* _WHAT IS REQUIRED_
Continue the biography of Chris Cramer below, starting after its last sentence.

- Born: Christopher Ranville Cramer 3 January 1948 Portsmouth, England
- Died: 16 January 2021 (aged 73)
- Occupations: News journalist, executive
- Known for: Field journalist safety
- Spouse: Nina Cramer
- Children: 3

= Chris Cramer =

British news journalist and executive (1948–2021)

Christopher Ranville Cramer (3 January 1948 – 16 January 2021) was a British news journalist and executive. During his career, he was head of news gathering for the BBC, an executive at CNN International, and a consultant for The Wall Street Journal. Cramer was perhaps best known in his field for raising training standards for journalists who are given dangerous assignments, as well as suggesting safety equipment while away and necessary counselling upon their return. Such methods arose from his being taken hostage in the Iranian Embassy siege in London in 1980.

== Early years ==
Cramer was born and raised in Portsmouth, England. As a teenager he became a reporter for The Portsmouth Evening News. In 1970, he moved to BBC Radio Solent and then worked in BBC television news as an editor and field producer.

* _MATERIAL PROVIDED_
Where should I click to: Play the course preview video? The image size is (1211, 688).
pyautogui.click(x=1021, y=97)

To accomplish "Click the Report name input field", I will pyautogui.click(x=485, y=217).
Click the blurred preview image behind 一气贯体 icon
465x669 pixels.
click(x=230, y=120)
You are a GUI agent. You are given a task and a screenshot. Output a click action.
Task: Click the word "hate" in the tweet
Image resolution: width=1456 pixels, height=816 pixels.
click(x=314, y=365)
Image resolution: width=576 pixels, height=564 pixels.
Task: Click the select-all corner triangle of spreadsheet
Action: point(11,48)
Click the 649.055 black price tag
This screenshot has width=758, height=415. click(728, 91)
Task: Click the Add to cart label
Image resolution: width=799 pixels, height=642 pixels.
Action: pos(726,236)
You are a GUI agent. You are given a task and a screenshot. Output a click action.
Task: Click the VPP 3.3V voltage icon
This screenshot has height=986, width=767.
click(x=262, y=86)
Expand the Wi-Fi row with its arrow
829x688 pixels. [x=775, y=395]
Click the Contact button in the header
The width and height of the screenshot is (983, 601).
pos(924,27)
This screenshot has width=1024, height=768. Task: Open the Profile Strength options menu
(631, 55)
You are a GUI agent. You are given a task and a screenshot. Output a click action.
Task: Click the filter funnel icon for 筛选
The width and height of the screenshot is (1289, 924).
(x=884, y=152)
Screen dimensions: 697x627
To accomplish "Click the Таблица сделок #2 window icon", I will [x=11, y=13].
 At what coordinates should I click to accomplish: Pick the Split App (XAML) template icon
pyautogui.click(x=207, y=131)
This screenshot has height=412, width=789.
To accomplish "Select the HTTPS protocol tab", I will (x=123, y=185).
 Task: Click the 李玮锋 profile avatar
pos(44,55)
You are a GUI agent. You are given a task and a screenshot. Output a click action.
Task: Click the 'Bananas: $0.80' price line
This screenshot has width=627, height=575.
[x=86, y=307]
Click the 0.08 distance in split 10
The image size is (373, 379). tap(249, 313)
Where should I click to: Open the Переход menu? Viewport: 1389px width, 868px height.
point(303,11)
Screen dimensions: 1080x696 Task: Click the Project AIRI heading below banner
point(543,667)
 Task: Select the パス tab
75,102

* _RESPONSE TO THE EXERCISE_
== Iranian Embassy siege ==
In 1980, as part of Cramer's BBC work, he went to the Iranian embassy in London to obtain a travel visa. He was trapped, along with 25 other hostages, when Iranian Arabs, campaigning for sovereignty of Khuzestan province, seized control of the building. He told his captors that he felt extremely unwell, and, according to Cramer, "they were convinced that I was having a heart attack or something worse than that". He was released and gave information on the situation to the Special Air Service team preparing to storm the embassy. Five terrorists and two hostages were killed over the six-day event; Cramer was released on the second day. He declined psychiatric counselling, but later believed he had suffered post-traumatic stress disorder (PTSD) and called it "the single most terrifying thing of [his] entire life".

Cramer was portrayed by Nicholas Boulton in the 2017 film about the siege, 6 Days.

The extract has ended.